DataONE CN Index Task Processor
------------------------

This component contains the processing logic for building the main Solr/Lucene search index 
for DataONE-registered objects.  This includes: 
(a) parsing definitions for all object formats, 
(b) a task processing daemon with logic for pulling and processing index tasks, 
(c) a Solr client for communicating with solr and managing conflicts.
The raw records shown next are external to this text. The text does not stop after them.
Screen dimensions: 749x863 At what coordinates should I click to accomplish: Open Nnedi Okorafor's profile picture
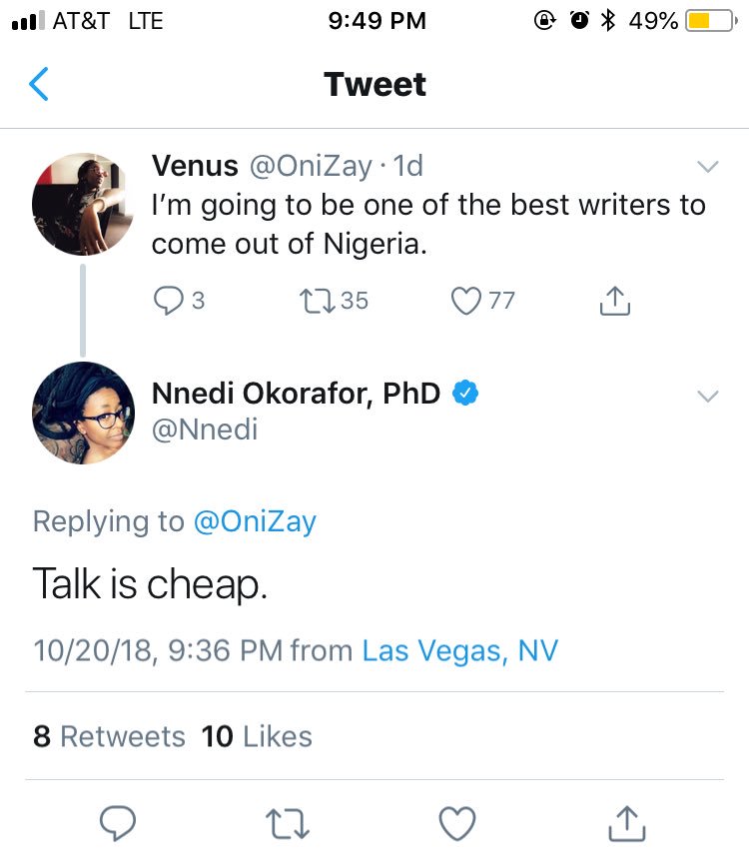[x=83, y=413]
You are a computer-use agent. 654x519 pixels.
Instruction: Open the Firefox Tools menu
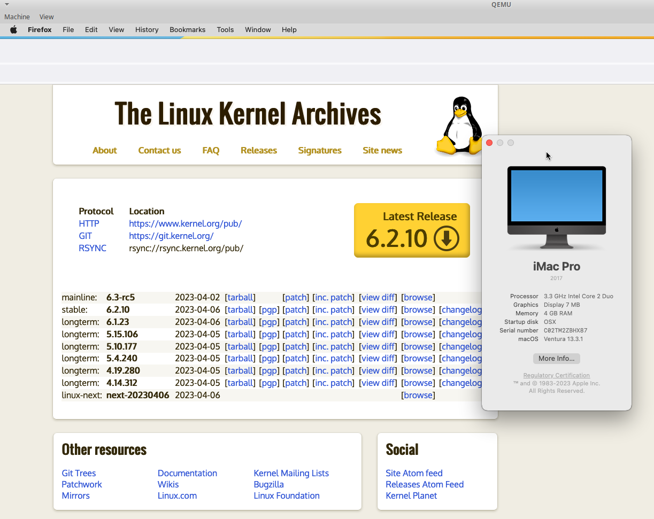(225, 30)
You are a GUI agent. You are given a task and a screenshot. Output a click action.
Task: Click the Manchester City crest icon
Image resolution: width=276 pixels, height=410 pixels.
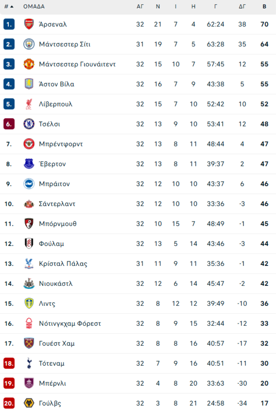[29, 44]
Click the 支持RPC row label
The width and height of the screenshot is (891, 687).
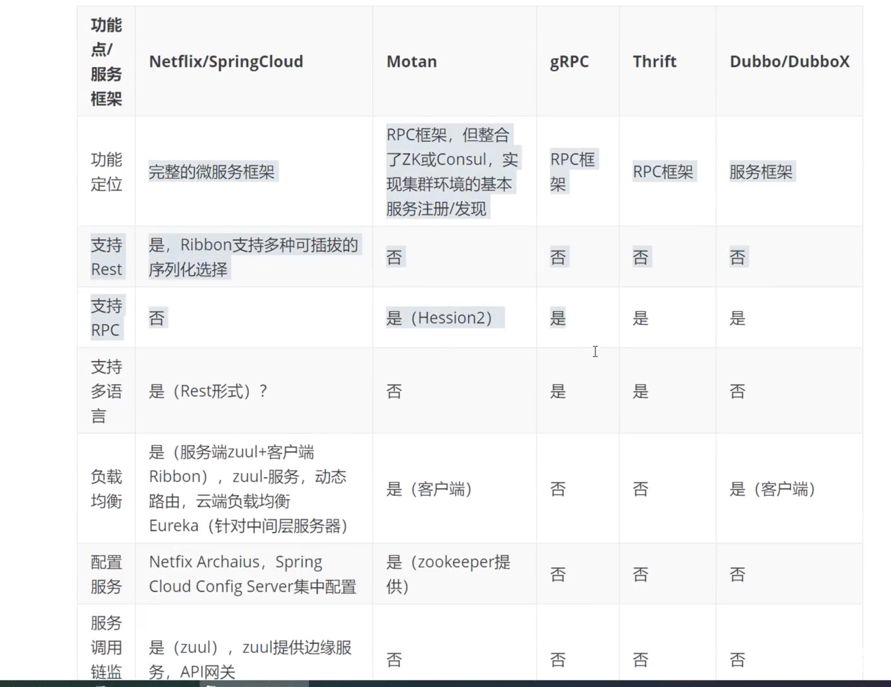[106, 318]
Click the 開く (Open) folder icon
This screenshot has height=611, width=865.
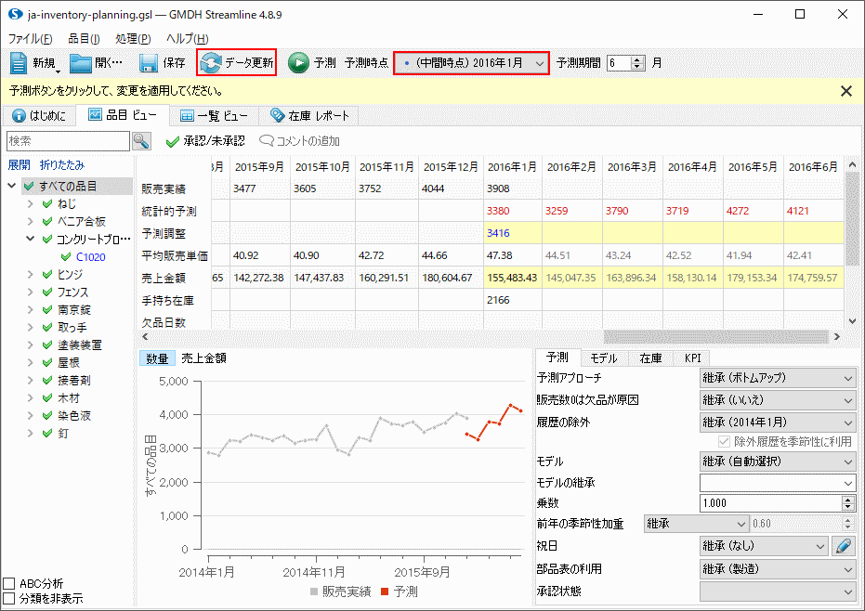pyautogui.click(x=82, y=63)
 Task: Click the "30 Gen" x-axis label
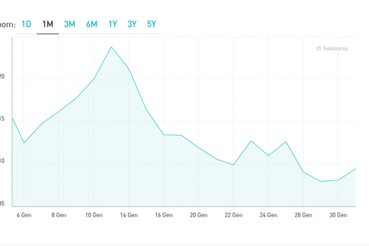[x=338, y=215]
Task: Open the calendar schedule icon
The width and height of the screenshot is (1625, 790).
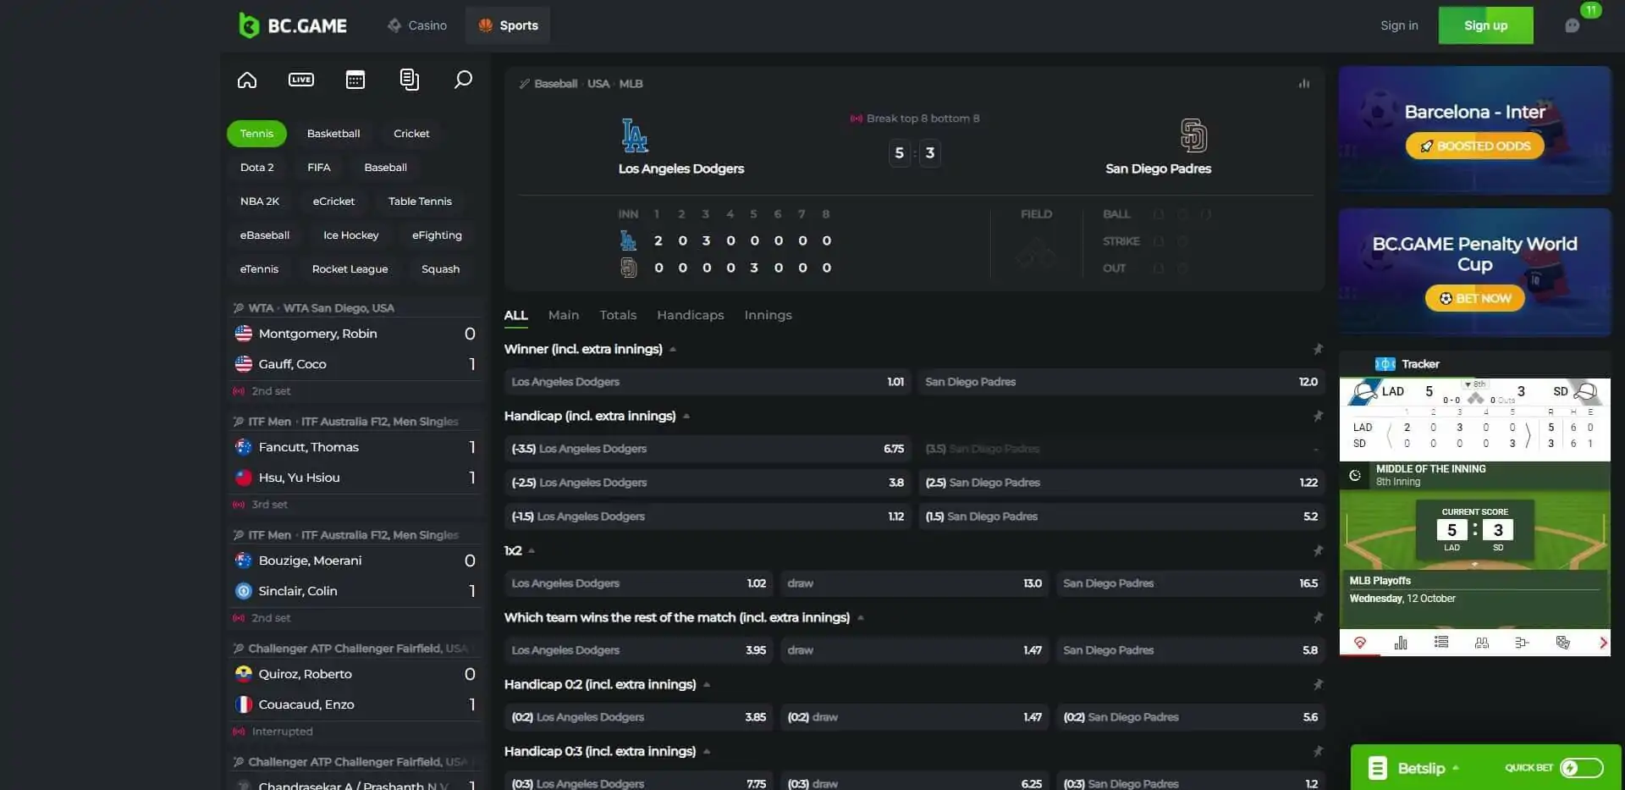Action: point(355,80)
The processor is a flexible Spring-enable framework that allows easy plugin of parsing definitions
for new object formats, and executing multiple parsers ("subprocessors") for any object format.
The way this works is by maintaining a collection of subprocessors, each of which declaring 
which objectFormats they can process. The logic for this is encapsulated under SolrIndexService 
and SolrIndexServiceV2.

This project is a consummer of the IndexTask repository provided by cn_index_common component.  
The generator's spring configuration (application-context.xml) imports the task-index-context.xml to
provide repository access.

The production configuration context file (classpath:processor-daemon-context.xml) adds production 
references to external configuration including the jdbc.properties and solr.properties.
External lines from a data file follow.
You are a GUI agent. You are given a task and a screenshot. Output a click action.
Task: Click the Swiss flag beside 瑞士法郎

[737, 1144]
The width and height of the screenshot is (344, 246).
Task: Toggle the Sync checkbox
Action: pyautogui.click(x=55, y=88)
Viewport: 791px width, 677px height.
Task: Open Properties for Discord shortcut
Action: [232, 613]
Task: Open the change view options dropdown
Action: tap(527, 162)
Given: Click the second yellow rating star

See the test classes under src/test for example usage and test-context.xml for test runtime configuration.
The integration test - IndexTaskProcessingIntegrationTest makes use of the generator daemon and the processor
daemon classes.  Since these classes load configuration from a production environment, configuration should
be present in /etc/dataone/index (deployed via cn-buildout/dataone-cn-index).  This includes jdbc.properties, hazelcast.xml, solr.properties.


Package design:

the index processor has 4 major components:
1. task prioritization and execution:  org.dataone.cn.index.processor

2. document merging logic for processing updates : org.dataone.cn.indexer.SolrIndexService, SolrIndexServiceV2

3. format-specific parsers that convert metadata, systemMetadata, resourceMap, 
   (annotation, and provenance) files into Solr record format:  org.dataone.cn.indexer.parser & 
   spring-bean configurations in src/main/resources and cn-buildout

4. solr communication utilities:  classes for creating and sending and receiving solr records:  
   org.dataone.cn.indexer.solrhttp  

Logic in the processor package calls the solrIndexService, which calls the parsers, merges changes 
and sends the updates with the solr communication client.


See LICENSE.txt for the details of distributing this software.